2012-04-02 18:55:25

受難の主日:バチカンで教皇ミサ「十字架を玉座とする王キリストに従う」


典礼暦で受難の主日を迎えた1日、教皇ベネディクト16世はバチカンの聖ペトロ広場でミサを捧げられた。

「受難の主日(枝の主日)」とは、復活祭直前の日曜日で、この日よりキリストの受難を記念する聖週間に入る。
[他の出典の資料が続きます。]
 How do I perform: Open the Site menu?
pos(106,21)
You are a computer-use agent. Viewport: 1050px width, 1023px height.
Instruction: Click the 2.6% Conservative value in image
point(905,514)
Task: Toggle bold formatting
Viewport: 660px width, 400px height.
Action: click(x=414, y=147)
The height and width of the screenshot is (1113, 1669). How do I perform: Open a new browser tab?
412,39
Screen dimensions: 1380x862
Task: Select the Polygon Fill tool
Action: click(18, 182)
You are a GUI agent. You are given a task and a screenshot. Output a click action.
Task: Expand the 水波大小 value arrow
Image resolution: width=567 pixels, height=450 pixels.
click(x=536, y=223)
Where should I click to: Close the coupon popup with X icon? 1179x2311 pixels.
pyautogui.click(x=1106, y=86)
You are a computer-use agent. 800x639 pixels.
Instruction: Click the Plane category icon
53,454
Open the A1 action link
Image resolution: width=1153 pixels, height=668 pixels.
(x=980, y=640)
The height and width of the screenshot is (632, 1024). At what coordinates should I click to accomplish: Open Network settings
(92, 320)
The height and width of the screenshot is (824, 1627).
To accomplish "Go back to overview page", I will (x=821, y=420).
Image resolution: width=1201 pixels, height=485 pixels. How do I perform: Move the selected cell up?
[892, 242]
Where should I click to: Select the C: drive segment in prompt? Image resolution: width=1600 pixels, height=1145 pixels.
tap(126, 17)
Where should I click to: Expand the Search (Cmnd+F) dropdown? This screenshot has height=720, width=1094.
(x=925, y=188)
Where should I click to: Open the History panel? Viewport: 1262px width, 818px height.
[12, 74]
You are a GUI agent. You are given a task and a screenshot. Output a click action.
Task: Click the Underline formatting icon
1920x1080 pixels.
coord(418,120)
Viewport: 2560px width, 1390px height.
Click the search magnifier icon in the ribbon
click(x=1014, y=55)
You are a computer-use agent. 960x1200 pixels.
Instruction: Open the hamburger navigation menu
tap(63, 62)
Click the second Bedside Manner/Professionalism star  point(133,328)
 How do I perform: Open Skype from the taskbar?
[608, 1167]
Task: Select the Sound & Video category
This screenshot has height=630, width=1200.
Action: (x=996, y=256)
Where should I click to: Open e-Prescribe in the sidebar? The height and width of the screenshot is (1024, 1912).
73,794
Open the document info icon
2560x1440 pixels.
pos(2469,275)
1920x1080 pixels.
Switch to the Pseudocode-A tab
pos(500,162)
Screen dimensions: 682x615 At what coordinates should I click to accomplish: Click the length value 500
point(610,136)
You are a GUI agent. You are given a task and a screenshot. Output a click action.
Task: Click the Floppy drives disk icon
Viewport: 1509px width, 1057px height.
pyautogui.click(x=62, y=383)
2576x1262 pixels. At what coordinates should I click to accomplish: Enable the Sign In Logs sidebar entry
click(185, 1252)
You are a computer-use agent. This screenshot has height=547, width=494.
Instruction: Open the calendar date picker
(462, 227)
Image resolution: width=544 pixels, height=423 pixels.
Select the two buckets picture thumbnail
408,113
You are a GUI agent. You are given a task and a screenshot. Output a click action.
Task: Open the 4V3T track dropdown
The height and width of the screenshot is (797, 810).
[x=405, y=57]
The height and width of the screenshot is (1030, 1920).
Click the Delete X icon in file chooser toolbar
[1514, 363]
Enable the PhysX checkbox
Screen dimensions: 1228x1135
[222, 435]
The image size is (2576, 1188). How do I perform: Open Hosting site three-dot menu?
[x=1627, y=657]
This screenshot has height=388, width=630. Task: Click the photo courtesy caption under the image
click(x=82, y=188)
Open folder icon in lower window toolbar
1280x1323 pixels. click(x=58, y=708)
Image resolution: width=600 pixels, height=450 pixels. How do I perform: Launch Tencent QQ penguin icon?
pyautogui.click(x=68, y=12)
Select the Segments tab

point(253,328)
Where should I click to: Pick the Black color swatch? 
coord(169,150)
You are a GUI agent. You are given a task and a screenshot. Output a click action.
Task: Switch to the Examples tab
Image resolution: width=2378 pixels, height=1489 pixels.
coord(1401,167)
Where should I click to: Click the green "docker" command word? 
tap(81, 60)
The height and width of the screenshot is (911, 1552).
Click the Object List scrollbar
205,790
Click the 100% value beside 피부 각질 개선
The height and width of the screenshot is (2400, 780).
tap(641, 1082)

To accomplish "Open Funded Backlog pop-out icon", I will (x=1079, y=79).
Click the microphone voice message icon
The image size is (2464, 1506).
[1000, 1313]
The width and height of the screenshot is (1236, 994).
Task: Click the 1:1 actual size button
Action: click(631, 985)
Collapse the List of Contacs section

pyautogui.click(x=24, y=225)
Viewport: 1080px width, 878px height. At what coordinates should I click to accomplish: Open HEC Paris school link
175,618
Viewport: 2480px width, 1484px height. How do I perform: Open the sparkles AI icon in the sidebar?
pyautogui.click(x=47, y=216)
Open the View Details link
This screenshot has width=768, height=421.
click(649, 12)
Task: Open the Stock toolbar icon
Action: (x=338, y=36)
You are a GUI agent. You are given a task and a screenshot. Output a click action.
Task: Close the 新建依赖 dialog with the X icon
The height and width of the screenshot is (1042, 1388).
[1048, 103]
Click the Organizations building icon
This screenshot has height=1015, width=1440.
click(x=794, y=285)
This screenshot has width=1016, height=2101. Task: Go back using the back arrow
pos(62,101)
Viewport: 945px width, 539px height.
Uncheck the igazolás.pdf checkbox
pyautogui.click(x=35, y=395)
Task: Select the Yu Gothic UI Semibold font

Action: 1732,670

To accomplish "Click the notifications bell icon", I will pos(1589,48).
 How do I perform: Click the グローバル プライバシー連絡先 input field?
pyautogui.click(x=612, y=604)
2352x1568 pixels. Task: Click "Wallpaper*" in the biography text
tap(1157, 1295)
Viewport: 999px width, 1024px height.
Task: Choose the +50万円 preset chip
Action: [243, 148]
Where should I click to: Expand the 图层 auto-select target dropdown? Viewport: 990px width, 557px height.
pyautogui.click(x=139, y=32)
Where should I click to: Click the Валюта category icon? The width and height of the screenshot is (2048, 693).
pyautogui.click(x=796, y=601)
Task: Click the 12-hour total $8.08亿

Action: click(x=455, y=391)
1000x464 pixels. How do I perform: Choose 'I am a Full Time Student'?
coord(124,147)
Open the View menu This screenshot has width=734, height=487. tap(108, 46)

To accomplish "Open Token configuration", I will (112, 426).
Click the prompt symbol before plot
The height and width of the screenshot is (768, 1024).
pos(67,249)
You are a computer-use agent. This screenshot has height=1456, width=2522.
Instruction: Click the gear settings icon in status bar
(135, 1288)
この日はイエスのエルサレム入城の際、民衆が歓呼のうちにイエスを迎え、その足元に服や木の枝を敷いたという福音書の記述を思い起こし、ミサの前にオリーブなどの枝を持って宗教行列が行なわれる。

この日は「世界青年の日」(教区レベル)が記念されたこともあり、広場にはローマ教区の若者たちがたくさん集った。

教皇はミサの前にオリーブと棕櫚の枝を祝別され、聖職者・修道者・信者らは、それらの枝を掲げ、賛美の歌を歌いながら、祭壇まで宗教行列を行った。

ミサの説教で教皇は、受難の主日を聖週間・復活祭への大きな扉として示しながら、聖書の言葉を完成し、十字架にかかるためにエルサレムに上がるイエスの姿、その十字架を王座とし、あらゆる時代の人々を引き寄せ、すべての人々に贖いの恵みを与えるイエスの愛を観想するように招かれた。

教皇はイエスがエルサレムに入城した際の人々の歓喜を思い起こしながら、人々のこの喜びの叫びの本質が何であったのかと考察された。

メシアは、神がアブラハムに約束した祝福を完成させる者であり、神から祝福された者として群衆が叫んだその者は、同時に人類全体をも祝福する者であった、と教皇は述べられた。

今日の受難の主日の大きなメッセージの一つは、様々な文化や文明から構成される全人類を、わたしたちもキリストから受け取った祝福の眼差しで見つめよということであると教皇は説き、その眼差しとは、叡智と愛に満ち、世界の美しさと共に、人間の弱さをも受け入れることのできる眼差しであり、創造主である神ご自身の人間に注ぐ愛の眼差しを反映するものでなければならないと話された。

キリストをイスラエルの王と叫んだ人々の心に実際にあったものは、メシアというものに対する彼らの概念であっただろうと教皇は述べ、そのメシア像とは彼らが長く待ち望み、預言者たちが約束した、王としてふるまう者の姿でなければならなかったと指摘された。

実際、その数日後、エルサレムの群集がもうイエスを賛美せず、「十字架につけろ」とピラトに叫んだように、イエスのメシアとして、イスラエルの王としてのあり方に、弟子たちを含む多くの人々が期待を裏切られてしまった、と教皇は話した。

では、ナザレのイエスとは誰なのか、メシアに対してわたしたちはどのような概念を持っているのか、神をどのような方と考えるのか、これこそが十字架を玉座とする王、キリストについていくよう招かれているわたしたちの聖週間のテーマなのであると教皇は強調された。

教皇は広場の若者たちに向け、この受難の主日を、主に最後まで従うことを受け入れる「決意の日」とするよう招かれた。

また、神のこれほどまでの大きな愛に賛美と感謝を新たにし、偉大な教父たちが説いたように、イエスの前に木の枝や服を敷くのでなく、わたしたちの命、自分たち自身を敷くようにと、すべての信者を励まされた。